### GIVEN PROBLEM
Rewrite the items from the line with "You are a GUI" to the line with "The width and", replacing "click action" with "tap action" and leaving everything else unchanged.

### SOURCE DATA
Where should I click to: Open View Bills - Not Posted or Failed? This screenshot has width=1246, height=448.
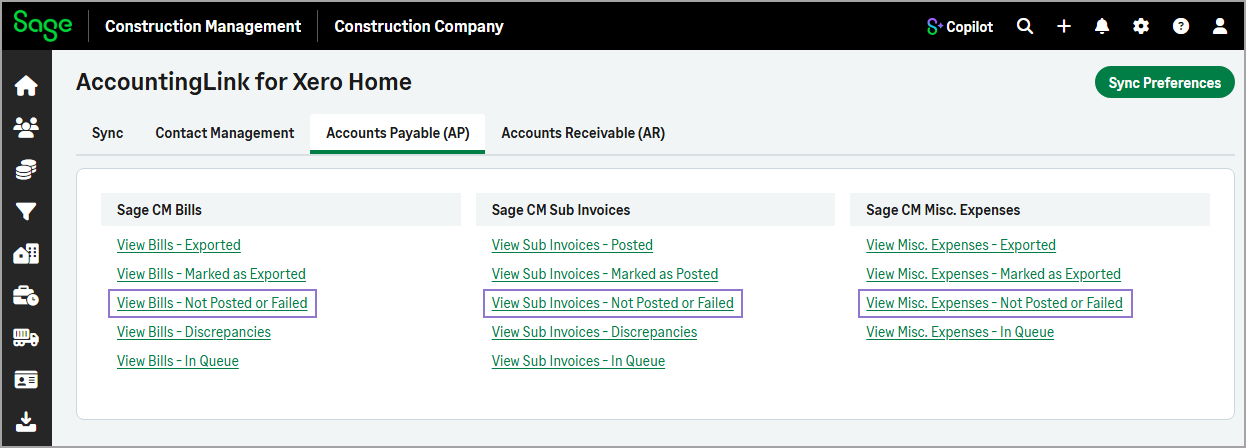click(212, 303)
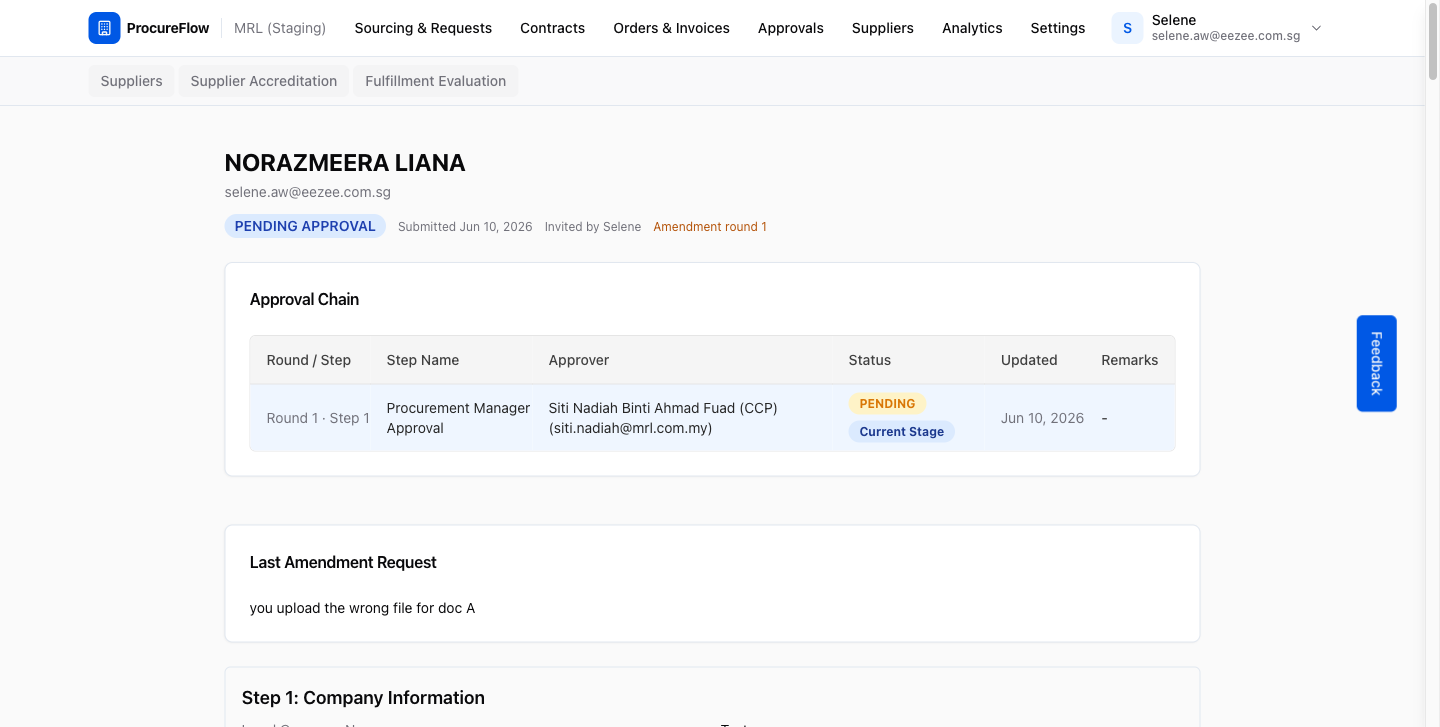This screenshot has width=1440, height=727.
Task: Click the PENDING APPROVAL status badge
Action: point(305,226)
--
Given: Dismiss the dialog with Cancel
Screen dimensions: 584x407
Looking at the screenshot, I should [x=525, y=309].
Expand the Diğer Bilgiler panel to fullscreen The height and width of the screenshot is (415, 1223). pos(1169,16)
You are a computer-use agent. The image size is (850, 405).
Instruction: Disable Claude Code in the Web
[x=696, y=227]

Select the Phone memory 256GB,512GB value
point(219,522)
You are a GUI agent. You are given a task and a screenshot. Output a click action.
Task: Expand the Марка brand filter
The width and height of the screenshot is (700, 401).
* * *
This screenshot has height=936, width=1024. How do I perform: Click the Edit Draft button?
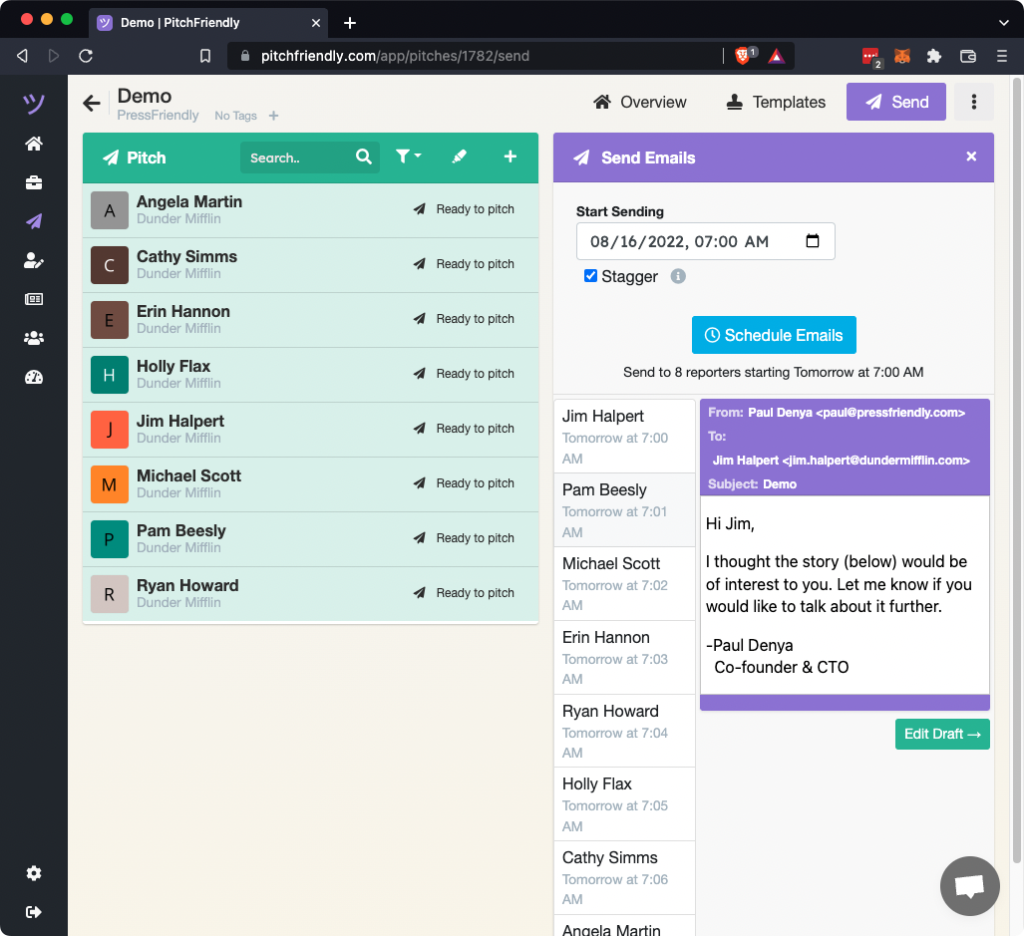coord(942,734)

### EXERCISE OUTPUT
You are a GUI agent. You are given a task and a screenshot. Output a tap action.
Task: Expand the Марка brand filter
The width and height of the screenshot is (700, 401).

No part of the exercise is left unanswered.